# [Supplied entries]
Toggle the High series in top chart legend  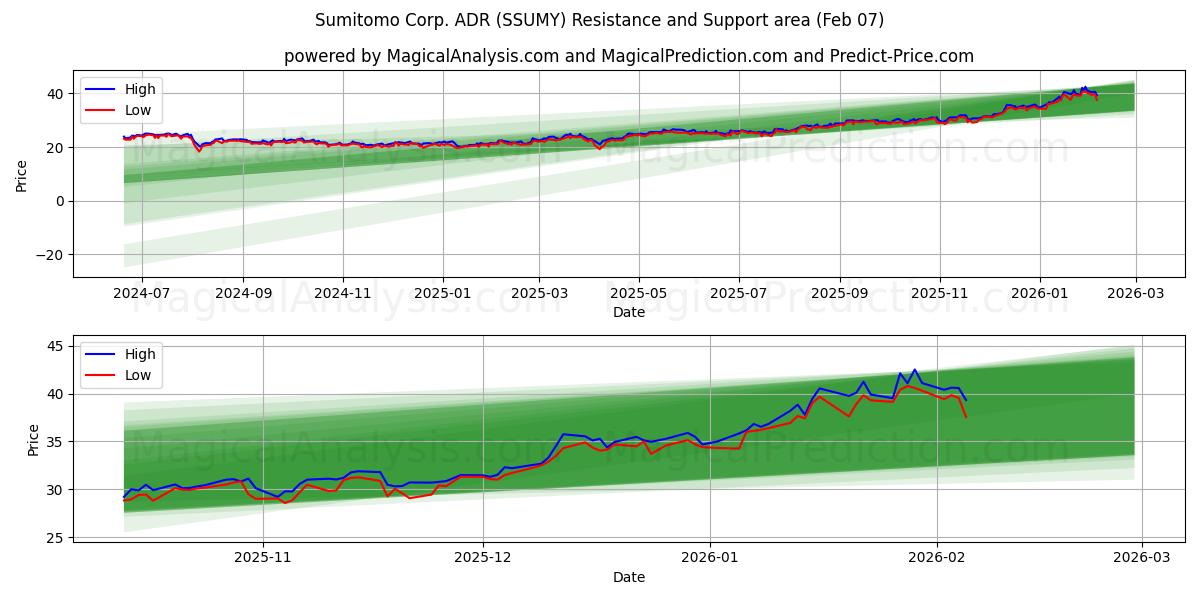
==
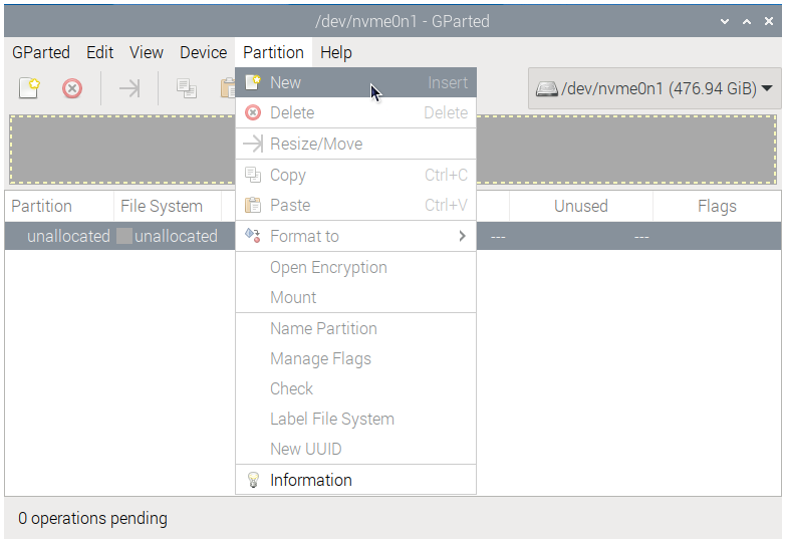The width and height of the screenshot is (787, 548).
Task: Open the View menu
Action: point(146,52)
* * *
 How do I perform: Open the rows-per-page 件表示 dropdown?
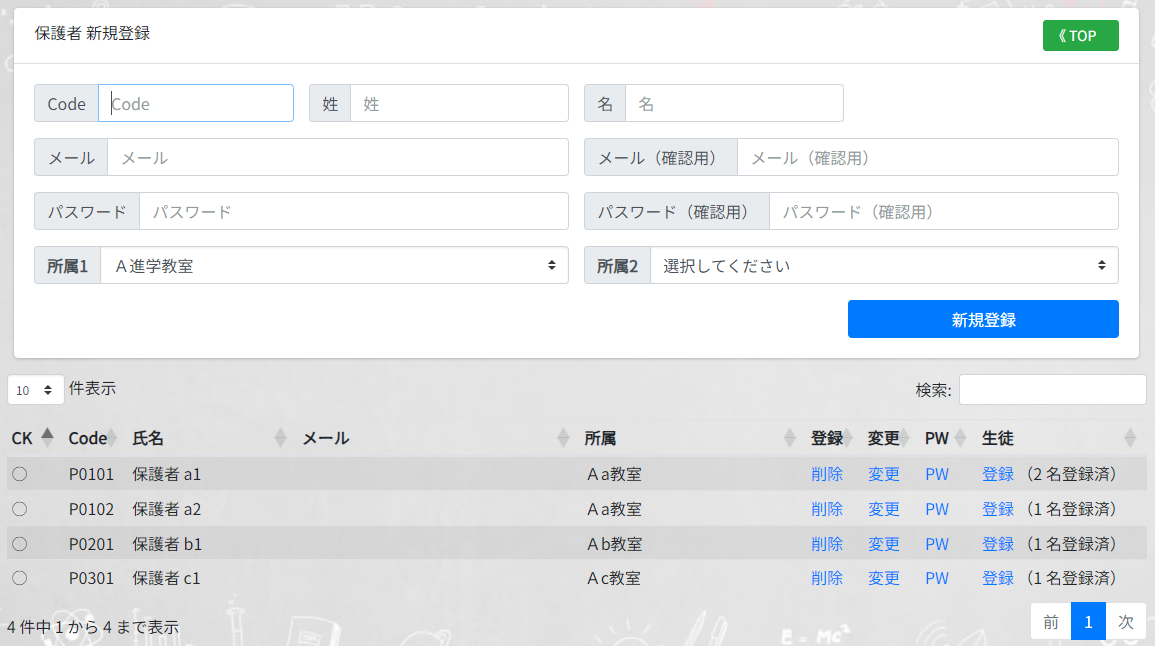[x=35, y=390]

# [Work instructions]
Rewrite the listing from the line containing "The width and" through the line containing "Action: point(146,52)", substituting "Format" for "View" and changing nothing else. Omit the pictures.

# [Exercise solution]
The width and height of the screenshot is (787, 548).
Task: Open the Format menu
Action: point(146,52)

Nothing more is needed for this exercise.